In a market dominated by a Starbucks every three blocks, an independent coffee shop needs to do something to stand out. That's what Mike Pilkington has been doing at his quaint, inviting corner coffeehouse located in Bridgeport's western edge. Walk in and you'll find comfortable, worn-in couches, plenty of tables, rotating displays from local artists, painted tin ceilings, ample display cases and a knowledgeable, friendly staff. Everyone from White Sox fans grabbing a quick bite to long-time neighborhood residents and recent transplants can enjoy a cup of joe on the patio.

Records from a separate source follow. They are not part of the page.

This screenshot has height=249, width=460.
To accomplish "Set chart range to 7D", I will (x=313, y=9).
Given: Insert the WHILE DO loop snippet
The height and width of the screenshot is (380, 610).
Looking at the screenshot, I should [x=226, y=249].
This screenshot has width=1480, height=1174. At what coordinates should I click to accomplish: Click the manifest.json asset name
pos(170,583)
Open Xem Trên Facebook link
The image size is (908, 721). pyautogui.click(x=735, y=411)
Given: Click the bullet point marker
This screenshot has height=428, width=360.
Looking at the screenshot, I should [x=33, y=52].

Pilkington selects and roasts all of the beans himself with a commercial roaster he uses in the Bridgeport-based Filbert's Soda plant. His roasts taste rich and bring out the natural character of the coffee without the scorched earth flavor of a Starbucks blend. One of the favorites, the "Bubbly Creek Blend," combines Indonesian and Central American beans; Pilkington named it after the famed Chicago River tributary and former stockyard carcass dumping location. The cafe also sells a broad assortment of Adagio teas, buys fair trade as much as possible and has a thriving wholesale business.

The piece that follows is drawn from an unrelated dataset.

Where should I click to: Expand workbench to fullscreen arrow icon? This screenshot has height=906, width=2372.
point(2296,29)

The food here is tasty no-nonsense coffee-shop fare. You'll find a great selection of cookies, doughnuts, pastries and bagels. Must-have sandwiches here include the pizza bagel (topped with provolone, pepperoni, tomato and onion for $3.25) and the roast beef and provolone. All of the sandwiches come toasted and with a bag of chips, and Bridgeport has free wi-fi for those who can't stay away from their laptops.